The Sondercommandos revolted in Auschwitz-Bierkenau in 1944 and succeeded to blow up the Crematorium 4 with explosives that were smuggled inside the camp.
(There's a great book about the revolt of Treblinka that I recommend to those who read French: http://www.babelio.com/livres/Steine...mination/36211)
The Jews resisted also by joining resistance movements and partisans units. There were Jewish partisans units in Poland and in Russia. Many Polish Jews enlisted to the Red Army.
Some 1.5 millions Jews fought in the armies of the allies and in the underground resistance and partisans units. About 250,000 Jews were KIAs.
Estimated numbers of Jews who fought in the allies armies:
http://www.yadlashiryon.com/show_ite...50&itemId=2033The estimated numbers of Jewish men and women who fought in the ranks of the various armies are:
USA 550 000 Australia 3 900 Israel (Jewish Volunteers) 30 000 Britain 62 000 USSR 500 000 Yugoslavia 6000 (over 4000 in the Partisan army) Greece 13 000 Poland 122 000 Czechoslovakia 5 500 France 35 000 Canada 17 000 South Africa 10 000
There are no facts and estimates on the number of Jews in the Belgian, Dutch, and New Zealandarmies. A careful estimate puts the number of Jewish partisans in the occupied parts of the USSR at 20 000 - 25 000, and in the other European countries at another 10 000, including the anti-Nazi underground.

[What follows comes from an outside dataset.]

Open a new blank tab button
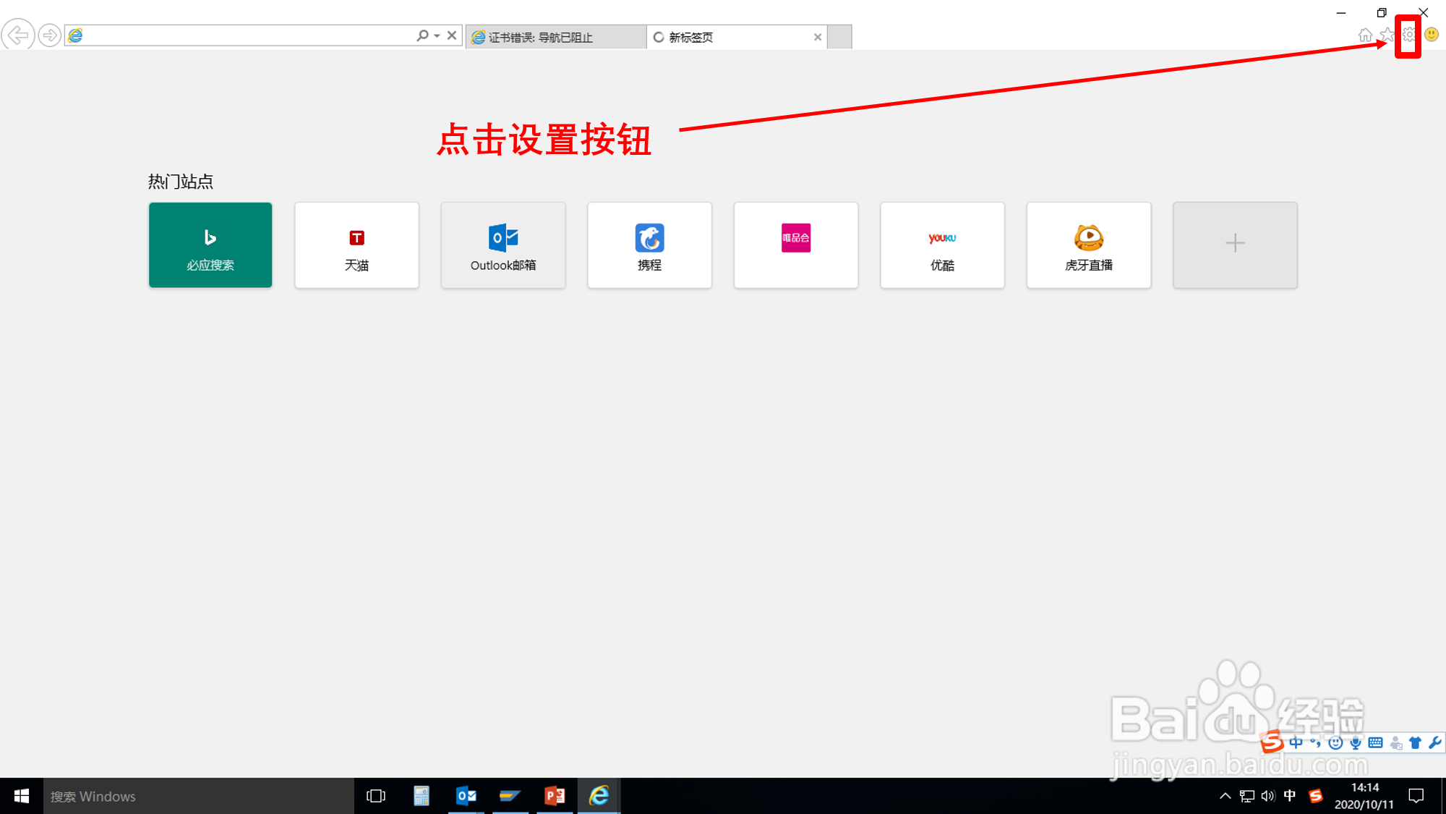The height and width of the screenshot is (814, 1446). pyautogui.click(x=839, y=37)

30,000 Jews from Palestine volunteered to the British army. A part of these volunteers enlisted to the Jewish Brigade that fought in North Africa and Italy.
All this is little known as the collective contagiousness focussed on the Shoah. (The cornerstone for a Museum about the Jewish Fighters in WW2 was laid this year in Latrun. Its construction will end within few years.)